Muy del agrado de Santiago fue la exhortación a la vida en país extranjero, donde su doméstica revolución quedaría amparada de la tolerancia, y defendida del fanatismo español por los providenciales Pirineos... Elevando luego la cuestión a las esferas de la filosofía que profesaba, afirmó Lagier que si las almas de los fenecidos transmigran de uno a otro planeta, buscando nuevas encarnaciones, ya con el carácter remuneratorio, ya con el expiatorio, las almas de los vivos pueden y deben transmigrar dentro de la pequeñez de nuestro mundo, buscando su mejor estado y observando las leyes de la moral universal. Él no emigraba porque le tenían amarrado al terruño español su familia y el régimen de la Marina mercante.

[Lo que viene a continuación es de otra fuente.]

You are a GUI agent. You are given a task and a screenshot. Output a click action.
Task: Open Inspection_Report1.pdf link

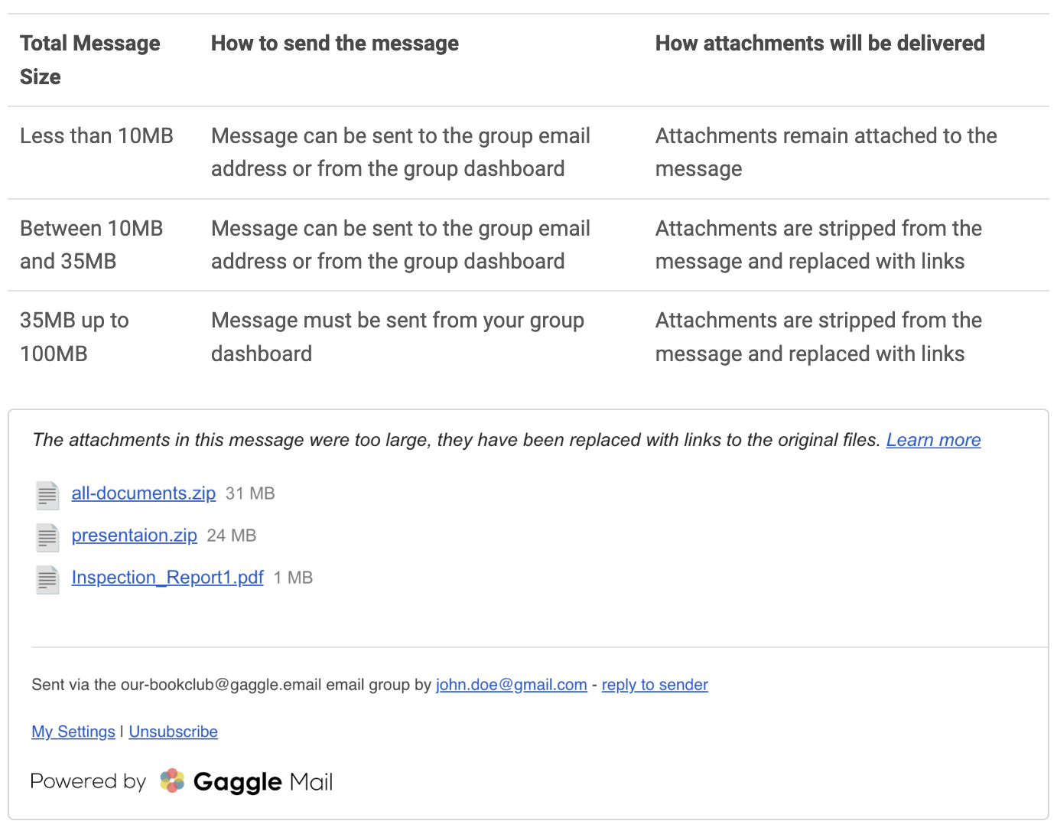coord(167,578)
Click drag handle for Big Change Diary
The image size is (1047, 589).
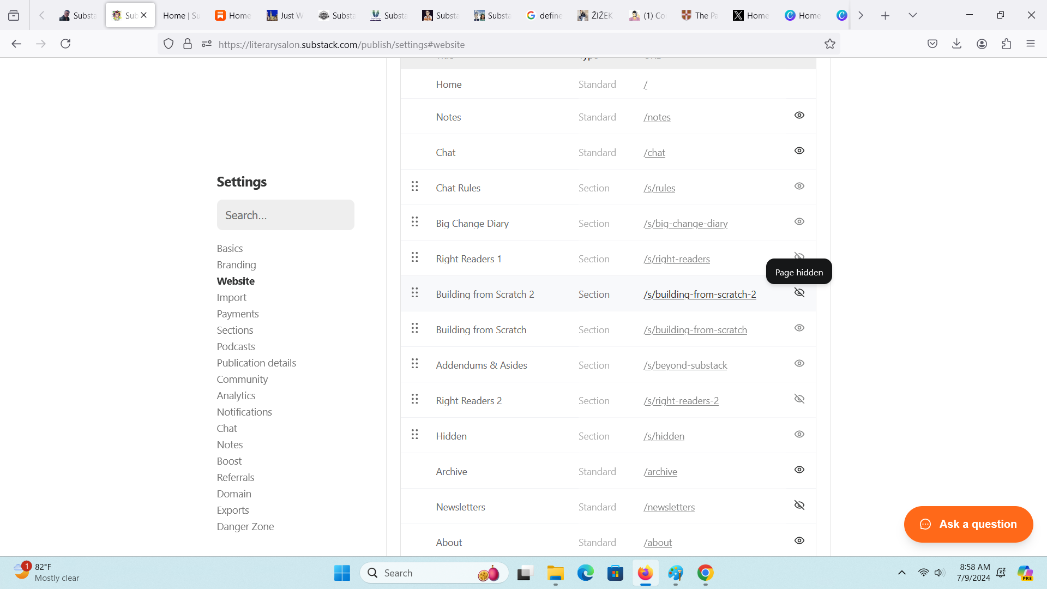click(x=414, y=222)
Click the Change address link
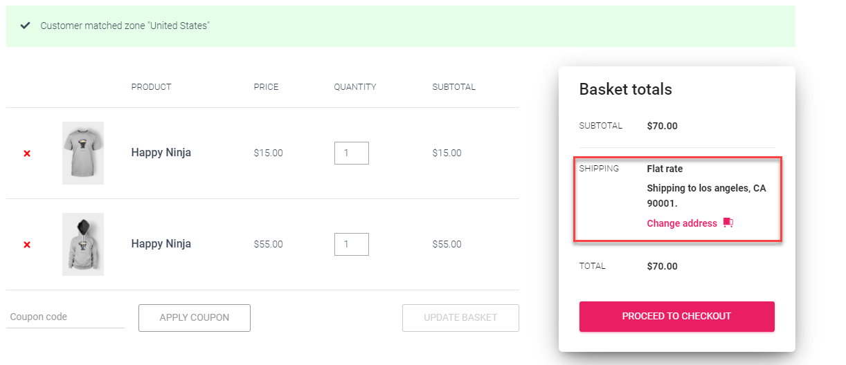Viewport: 846px width, 365px height. click(682, 223)
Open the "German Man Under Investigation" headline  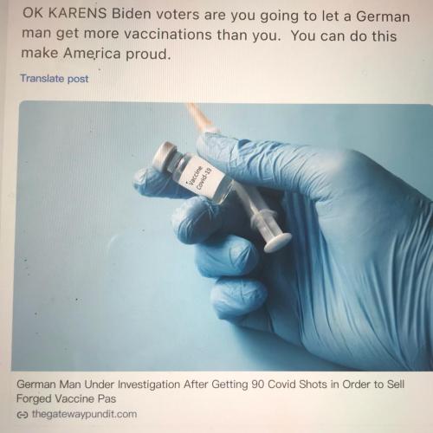[210, 391]
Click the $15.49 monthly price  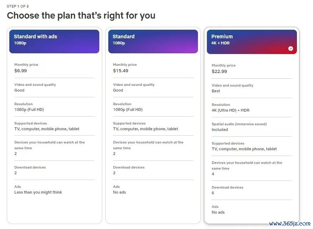coord(120,71)
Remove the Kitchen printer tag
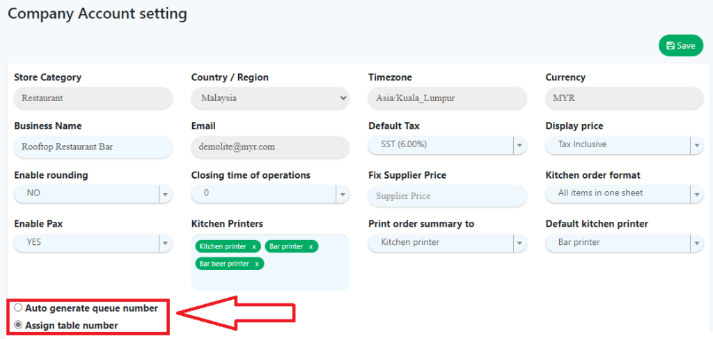The height and width of the screenshot is (339, 713). coord(254,246)
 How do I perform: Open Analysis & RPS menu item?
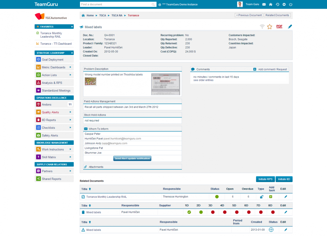point(52,83)
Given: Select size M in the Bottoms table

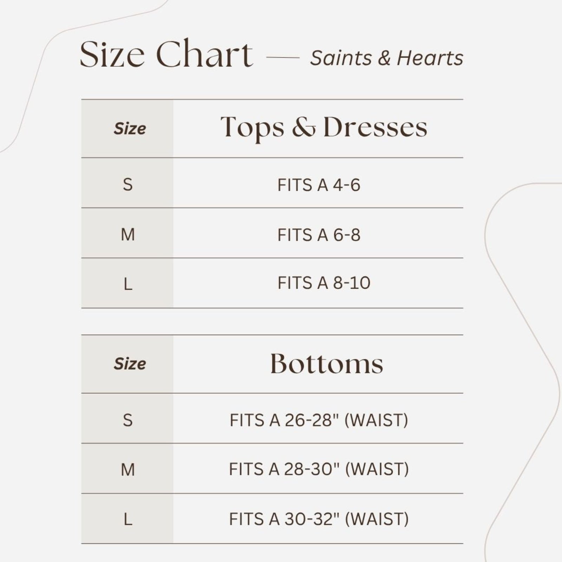Looking at the screenshot, I should pyautogui.click(x=128, y=470).
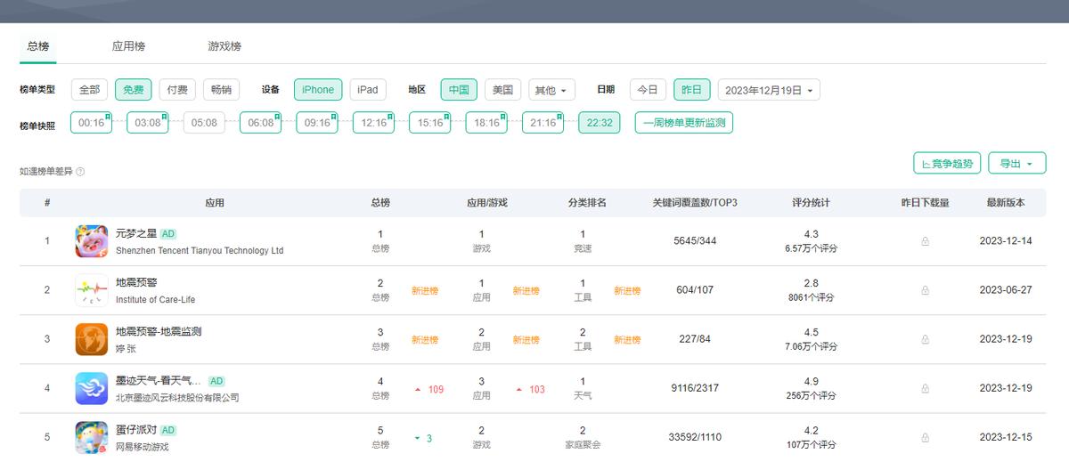Screen dimensions: 1069x462
Task: Switch to the 游戏榜 tab
Action: (224, 46)
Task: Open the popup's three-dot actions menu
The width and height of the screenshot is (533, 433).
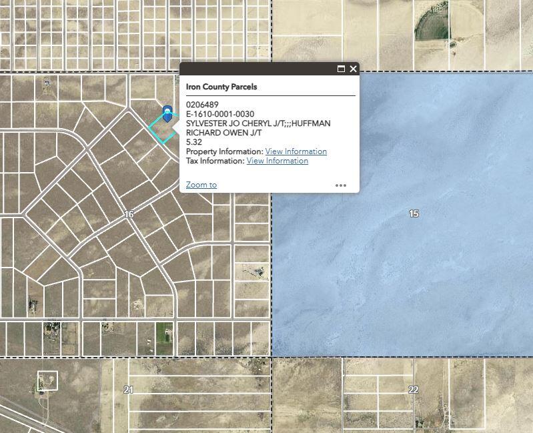Action: (x=341, y=185)
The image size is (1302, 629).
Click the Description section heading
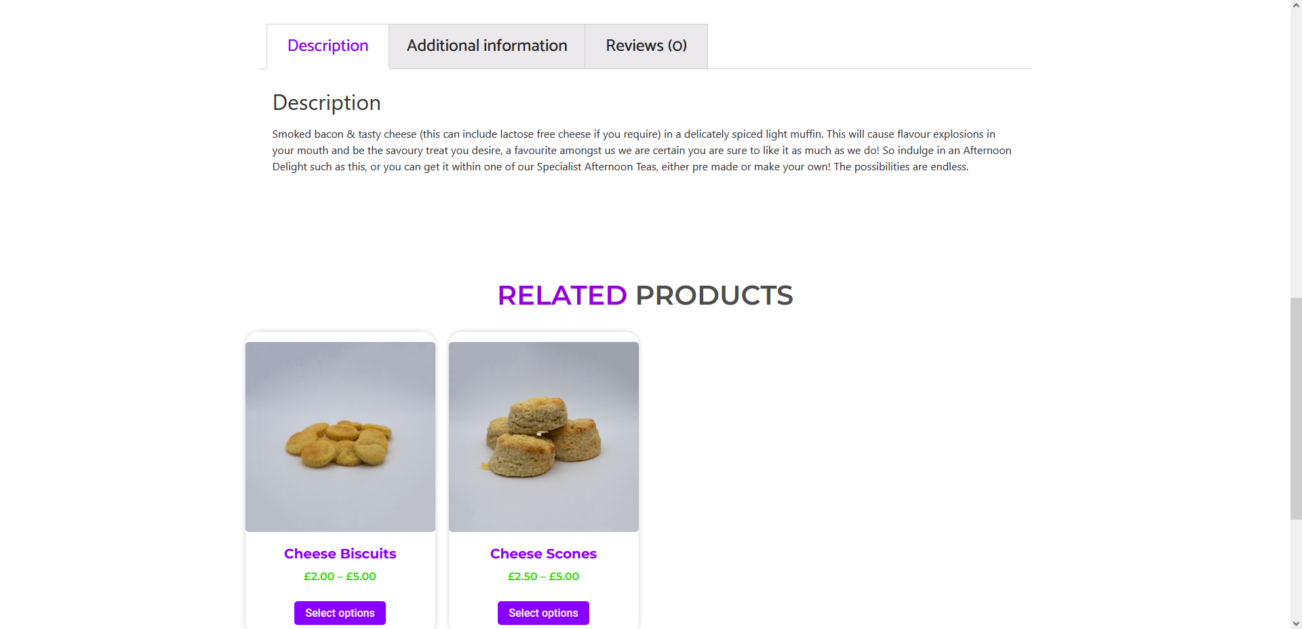[326, 102]
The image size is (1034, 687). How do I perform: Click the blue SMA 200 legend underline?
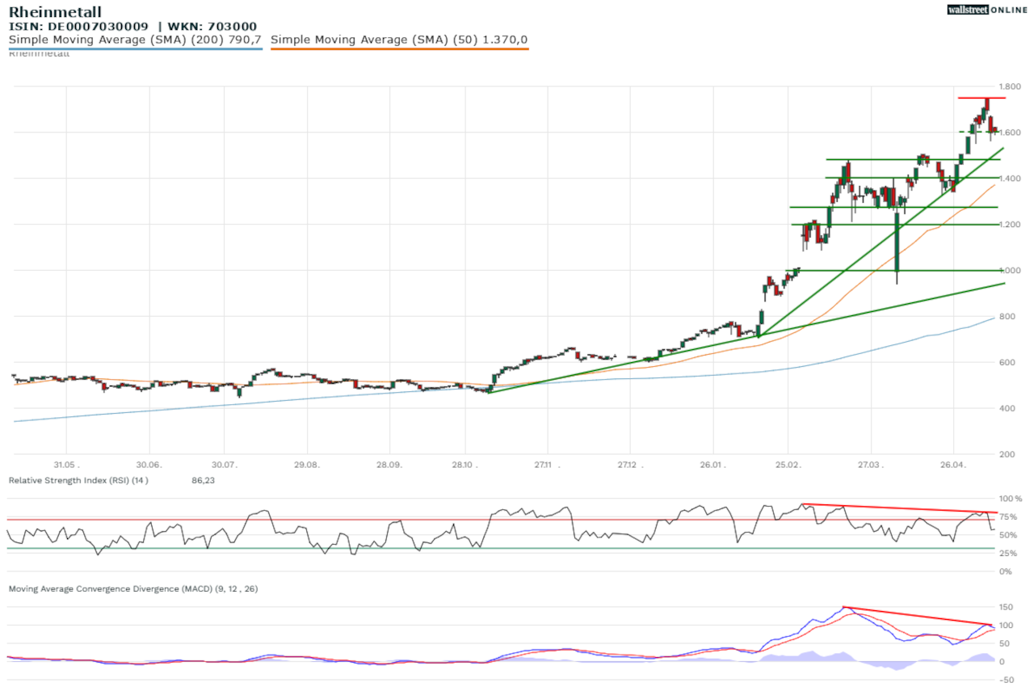pos(135,49)
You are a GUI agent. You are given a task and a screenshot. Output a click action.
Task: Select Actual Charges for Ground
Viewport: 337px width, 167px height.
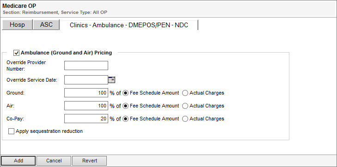click(185, 93)
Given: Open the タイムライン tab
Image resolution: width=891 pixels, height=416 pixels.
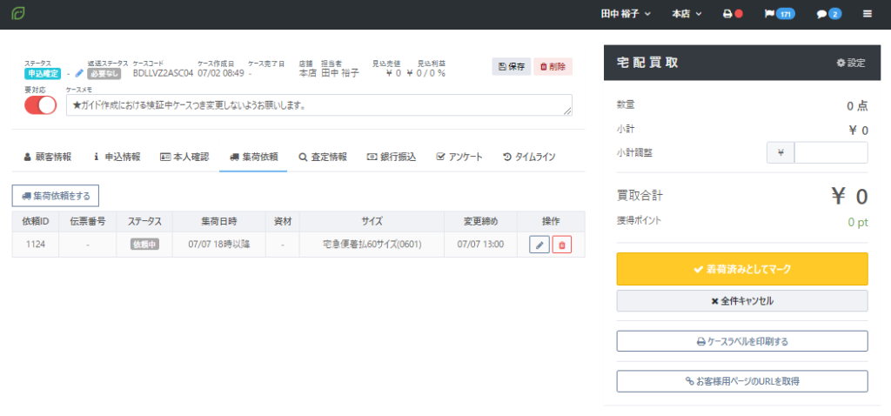Looking at the screenshot, I should pos(529,157).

«El que ande suelto -añadió-, haga efectiva su libertad, viviendo donde mejor le cuadre... Yo no hallo más inconveniente que la tristeza de tus padres por tu desvío. Siempre verán con cristales de fanatismo tu casamiento libre; nunca con los cristales de la ciencia eterna, que dan al amor su verdadero tamaño... ¿me entiendes?... Sed buenos, humildes, honrados, y puede que el tiempo os lleve a la reconciliación con tus padres y hermanos... Dificilillo es; pero quién sabe... Recordarás, Bero, lo que otras veces te he dicho. Nacemos como un libro en blanco, en el cual, conforme vivimos, vamos escribiendo una historia dictada por causas internas y externas, de que no sabemos darnos cuenta... Ocasión es esta de deciros una y otra vez a ti y a tu Teresa: 'Reconstruid vuestras personas con actos buenos, con actos independientes de los dogmas, y que arranquen de la pura conciencia'. Por mis lecciones sabes que en nuestra conducta influyen de un modo misterioso seres inteligentes e invisibles. Pon atención a lo que esos seres te digan... No te preocupes de las experiencias y comunicaciones. Los buenos espíritus vendrán a ti sin que tú los llames... En tus soledades y tristezas vuelve los ojos al mar, si tienes ocasión de verlo, y al cielo: ellos te darán la impresión de lo infinito. Ante lo infinito, eleva tu conciencia, y Dios será contigo».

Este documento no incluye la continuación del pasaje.